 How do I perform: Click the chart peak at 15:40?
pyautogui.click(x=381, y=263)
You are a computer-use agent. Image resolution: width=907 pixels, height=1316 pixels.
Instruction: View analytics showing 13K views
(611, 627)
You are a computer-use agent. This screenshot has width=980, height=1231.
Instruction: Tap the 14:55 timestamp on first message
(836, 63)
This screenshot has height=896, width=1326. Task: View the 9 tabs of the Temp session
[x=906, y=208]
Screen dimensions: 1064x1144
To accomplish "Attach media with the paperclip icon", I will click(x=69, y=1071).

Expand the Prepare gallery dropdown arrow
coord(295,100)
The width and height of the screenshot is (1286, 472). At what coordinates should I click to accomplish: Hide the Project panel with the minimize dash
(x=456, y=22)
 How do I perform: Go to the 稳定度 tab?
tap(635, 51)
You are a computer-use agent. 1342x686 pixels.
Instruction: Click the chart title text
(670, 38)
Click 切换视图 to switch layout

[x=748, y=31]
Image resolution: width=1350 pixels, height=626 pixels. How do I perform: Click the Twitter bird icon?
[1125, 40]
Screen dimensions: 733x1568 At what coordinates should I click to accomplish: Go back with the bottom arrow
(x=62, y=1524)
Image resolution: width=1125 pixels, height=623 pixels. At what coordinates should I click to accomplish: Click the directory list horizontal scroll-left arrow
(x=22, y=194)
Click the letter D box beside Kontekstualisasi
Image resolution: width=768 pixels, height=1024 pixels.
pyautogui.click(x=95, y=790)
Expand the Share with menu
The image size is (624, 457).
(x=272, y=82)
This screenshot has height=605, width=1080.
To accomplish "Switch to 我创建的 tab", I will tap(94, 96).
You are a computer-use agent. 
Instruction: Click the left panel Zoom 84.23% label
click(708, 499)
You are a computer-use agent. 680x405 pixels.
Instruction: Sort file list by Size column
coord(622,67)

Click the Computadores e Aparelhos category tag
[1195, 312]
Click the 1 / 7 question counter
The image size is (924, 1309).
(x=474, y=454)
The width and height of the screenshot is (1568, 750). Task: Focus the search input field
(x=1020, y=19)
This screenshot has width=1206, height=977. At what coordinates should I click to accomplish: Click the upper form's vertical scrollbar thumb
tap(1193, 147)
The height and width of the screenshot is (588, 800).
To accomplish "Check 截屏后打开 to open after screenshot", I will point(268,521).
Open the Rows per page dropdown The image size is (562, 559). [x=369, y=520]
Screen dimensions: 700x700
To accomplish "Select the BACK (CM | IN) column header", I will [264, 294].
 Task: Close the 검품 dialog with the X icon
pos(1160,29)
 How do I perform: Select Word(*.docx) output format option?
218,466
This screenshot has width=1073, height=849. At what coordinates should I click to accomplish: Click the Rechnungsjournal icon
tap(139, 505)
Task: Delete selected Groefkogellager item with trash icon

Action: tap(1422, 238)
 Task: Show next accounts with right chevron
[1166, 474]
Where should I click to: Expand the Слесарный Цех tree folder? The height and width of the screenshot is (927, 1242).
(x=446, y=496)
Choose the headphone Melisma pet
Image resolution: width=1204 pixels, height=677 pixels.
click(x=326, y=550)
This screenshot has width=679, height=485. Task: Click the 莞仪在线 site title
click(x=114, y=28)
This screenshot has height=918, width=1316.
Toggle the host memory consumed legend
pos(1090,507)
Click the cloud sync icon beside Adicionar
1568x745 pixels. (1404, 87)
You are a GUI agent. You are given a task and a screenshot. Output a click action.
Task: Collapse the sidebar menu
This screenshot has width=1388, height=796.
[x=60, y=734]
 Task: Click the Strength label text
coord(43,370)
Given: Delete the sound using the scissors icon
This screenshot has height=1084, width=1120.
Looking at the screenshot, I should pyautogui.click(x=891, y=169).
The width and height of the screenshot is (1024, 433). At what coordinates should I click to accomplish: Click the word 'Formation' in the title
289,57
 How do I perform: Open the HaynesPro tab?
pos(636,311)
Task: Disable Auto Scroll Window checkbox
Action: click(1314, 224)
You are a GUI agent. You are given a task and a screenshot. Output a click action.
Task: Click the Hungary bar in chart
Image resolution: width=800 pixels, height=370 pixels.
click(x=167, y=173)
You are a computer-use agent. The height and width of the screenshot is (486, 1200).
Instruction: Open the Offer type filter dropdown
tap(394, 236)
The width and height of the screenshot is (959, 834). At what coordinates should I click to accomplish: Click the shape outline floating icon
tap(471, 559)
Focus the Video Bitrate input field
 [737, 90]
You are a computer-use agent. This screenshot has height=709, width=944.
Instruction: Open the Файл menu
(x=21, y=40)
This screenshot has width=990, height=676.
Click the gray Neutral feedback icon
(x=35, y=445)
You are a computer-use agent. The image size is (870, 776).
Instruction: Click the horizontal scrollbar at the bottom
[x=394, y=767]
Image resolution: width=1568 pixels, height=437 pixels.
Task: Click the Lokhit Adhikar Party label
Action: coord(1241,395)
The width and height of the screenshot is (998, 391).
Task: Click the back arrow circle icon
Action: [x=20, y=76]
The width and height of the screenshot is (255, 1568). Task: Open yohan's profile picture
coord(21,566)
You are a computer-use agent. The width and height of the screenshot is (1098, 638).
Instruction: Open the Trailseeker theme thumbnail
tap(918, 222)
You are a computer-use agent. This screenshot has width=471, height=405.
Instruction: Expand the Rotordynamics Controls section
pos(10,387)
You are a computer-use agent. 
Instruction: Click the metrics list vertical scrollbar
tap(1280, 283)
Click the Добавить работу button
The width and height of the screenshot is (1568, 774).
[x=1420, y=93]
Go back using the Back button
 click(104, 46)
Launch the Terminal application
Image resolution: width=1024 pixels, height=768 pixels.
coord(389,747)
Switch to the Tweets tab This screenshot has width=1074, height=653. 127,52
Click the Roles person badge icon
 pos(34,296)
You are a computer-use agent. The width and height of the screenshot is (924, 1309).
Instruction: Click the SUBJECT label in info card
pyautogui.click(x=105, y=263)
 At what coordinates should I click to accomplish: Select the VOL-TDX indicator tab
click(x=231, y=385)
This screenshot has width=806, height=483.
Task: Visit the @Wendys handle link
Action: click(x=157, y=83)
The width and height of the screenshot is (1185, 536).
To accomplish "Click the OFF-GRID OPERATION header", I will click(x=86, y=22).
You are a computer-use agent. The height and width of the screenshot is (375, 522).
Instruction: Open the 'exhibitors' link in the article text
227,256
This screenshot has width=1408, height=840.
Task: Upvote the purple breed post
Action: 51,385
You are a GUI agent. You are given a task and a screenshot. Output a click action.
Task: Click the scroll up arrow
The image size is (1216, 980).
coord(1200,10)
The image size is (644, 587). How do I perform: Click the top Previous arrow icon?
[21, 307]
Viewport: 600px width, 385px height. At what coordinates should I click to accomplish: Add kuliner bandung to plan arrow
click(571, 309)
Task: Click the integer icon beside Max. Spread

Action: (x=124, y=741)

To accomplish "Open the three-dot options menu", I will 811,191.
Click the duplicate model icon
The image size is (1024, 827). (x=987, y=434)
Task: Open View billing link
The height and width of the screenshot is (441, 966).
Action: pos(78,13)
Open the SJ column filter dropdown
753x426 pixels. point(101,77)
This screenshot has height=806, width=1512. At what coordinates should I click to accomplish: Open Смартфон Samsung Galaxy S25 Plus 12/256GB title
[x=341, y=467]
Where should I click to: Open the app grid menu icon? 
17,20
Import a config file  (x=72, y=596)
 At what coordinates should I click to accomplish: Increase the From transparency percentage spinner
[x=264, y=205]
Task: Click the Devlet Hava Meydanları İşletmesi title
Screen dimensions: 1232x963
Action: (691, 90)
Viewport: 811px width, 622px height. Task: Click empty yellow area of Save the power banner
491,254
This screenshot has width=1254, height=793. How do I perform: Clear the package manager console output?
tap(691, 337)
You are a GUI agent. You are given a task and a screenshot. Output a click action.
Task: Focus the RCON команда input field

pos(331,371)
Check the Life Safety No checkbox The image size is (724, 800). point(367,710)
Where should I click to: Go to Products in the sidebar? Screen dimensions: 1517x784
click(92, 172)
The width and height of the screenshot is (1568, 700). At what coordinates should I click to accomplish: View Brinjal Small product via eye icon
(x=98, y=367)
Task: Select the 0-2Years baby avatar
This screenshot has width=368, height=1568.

—————

# TASK TO COMPLETE
Copy out, from the data above, every line holding the word "header".

# TASK ANSWER
To accomplish "Select the BACK (CM | IN) column header", I will [264, 294].
To accomplish "Click the OFF-GRID OPERATION header", I will click(x=86, y=22).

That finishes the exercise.